◆ YOUR OBJECTIVE
The answer is a number and only a number: how many lines of the data include the string "window"?

*** Opening of EXERCISE INPUT ***

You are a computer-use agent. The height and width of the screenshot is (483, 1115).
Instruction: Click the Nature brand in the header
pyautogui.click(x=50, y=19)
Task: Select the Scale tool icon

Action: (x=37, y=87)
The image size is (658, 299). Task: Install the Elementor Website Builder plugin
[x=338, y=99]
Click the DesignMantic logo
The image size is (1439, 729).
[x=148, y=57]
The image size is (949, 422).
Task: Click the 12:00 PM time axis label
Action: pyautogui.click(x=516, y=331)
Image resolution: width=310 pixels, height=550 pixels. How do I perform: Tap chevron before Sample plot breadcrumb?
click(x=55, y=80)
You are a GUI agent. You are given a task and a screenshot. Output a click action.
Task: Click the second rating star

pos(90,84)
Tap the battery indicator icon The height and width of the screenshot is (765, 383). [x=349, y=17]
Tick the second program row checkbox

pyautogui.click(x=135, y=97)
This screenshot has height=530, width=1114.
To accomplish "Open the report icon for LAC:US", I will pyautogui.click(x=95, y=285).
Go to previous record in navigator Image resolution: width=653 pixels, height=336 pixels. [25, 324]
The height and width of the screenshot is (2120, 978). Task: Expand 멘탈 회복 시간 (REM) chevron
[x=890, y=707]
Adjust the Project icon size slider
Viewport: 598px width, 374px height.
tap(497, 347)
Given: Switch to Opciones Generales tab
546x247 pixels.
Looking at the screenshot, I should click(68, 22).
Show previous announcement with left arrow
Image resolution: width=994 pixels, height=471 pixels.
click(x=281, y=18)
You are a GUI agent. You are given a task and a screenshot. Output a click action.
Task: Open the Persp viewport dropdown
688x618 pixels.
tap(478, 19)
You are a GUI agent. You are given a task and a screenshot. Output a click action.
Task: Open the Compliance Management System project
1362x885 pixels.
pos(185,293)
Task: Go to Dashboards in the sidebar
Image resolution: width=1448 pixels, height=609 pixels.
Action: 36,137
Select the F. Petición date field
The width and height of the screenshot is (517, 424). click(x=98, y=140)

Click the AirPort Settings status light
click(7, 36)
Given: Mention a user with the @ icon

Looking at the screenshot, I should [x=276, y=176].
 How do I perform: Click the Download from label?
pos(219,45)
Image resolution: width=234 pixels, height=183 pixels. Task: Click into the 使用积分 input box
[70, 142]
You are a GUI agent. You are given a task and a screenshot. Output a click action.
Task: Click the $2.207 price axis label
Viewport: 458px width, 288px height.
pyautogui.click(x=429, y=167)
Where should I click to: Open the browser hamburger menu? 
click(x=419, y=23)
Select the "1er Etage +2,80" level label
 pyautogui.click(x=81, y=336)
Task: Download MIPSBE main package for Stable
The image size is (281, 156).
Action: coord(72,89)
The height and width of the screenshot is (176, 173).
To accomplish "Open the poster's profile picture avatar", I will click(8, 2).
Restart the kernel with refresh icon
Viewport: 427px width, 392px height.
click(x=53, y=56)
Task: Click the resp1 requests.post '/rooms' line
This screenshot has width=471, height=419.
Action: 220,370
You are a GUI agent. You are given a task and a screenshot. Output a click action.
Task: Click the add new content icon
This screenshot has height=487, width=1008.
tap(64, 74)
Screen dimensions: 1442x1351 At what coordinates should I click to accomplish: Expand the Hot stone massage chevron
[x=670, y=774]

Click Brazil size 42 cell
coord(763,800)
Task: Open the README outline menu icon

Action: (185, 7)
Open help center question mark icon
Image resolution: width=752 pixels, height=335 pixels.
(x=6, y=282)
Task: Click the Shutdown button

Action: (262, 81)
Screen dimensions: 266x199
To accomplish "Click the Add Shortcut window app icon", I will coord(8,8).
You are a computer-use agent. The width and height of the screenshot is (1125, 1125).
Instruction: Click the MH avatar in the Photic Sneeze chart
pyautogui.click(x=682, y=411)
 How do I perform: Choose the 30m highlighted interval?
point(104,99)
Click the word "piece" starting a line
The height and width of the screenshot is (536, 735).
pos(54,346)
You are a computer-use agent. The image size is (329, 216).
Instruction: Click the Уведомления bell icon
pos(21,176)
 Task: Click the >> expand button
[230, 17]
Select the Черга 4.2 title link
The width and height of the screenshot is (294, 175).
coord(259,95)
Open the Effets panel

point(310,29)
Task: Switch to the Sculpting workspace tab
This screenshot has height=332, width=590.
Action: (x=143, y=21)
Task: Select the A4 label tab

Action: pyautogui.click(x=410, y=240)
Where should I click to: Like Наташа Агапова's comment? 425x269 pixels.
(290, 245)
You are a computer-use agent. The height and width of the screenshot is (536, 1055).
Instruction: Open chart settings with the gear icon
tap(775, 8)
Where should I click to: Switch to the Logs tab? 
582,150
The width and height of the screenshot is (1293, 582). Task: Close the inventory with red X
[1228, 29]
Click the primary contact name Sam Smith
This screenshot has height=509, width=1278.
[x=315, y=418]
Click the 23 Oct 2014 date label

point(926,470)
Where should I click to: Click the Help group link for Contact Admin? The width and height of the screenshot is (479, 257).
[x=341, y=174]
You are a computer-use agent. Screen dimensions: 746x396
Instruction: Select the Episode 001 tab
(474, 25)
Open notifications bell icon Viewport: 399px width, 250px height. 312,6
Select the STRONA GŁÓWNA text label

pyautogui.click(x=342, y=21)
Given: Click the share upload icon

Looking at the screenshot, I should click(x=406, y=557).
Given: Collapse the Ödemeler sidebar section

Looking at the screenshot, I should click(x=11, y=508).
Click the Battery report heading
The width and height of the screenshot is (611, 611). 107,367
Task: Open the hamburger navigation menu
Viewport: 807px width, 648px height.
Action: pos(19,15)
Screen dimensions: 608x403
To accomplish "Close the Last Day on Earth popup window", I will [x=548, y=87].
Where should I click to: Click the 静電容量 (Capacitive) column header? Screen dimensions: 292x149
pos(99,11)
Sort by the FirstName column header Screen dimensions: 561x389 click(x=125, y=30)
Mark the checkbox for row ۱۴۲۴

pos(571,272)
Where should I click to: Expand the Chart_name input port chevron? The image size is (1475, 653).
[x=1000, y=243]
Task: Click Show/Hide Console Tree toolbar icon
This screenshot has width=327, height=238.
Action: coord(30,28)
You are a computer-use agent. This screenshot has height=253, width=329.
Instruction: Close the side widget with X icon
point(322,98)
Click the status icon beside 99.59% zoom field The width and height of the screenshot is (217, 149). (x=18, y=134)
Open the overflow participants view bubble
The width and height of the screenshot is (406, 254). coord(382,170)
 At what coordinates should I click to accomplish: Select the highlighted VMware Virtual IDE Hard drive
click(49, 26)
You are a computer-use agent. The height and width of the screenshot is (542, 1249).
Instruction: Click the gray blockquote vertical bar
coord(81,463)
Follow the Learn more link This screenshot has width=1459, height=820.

*** Close of EXERCISE INPUT ***

◆ FINAL ANSWER
2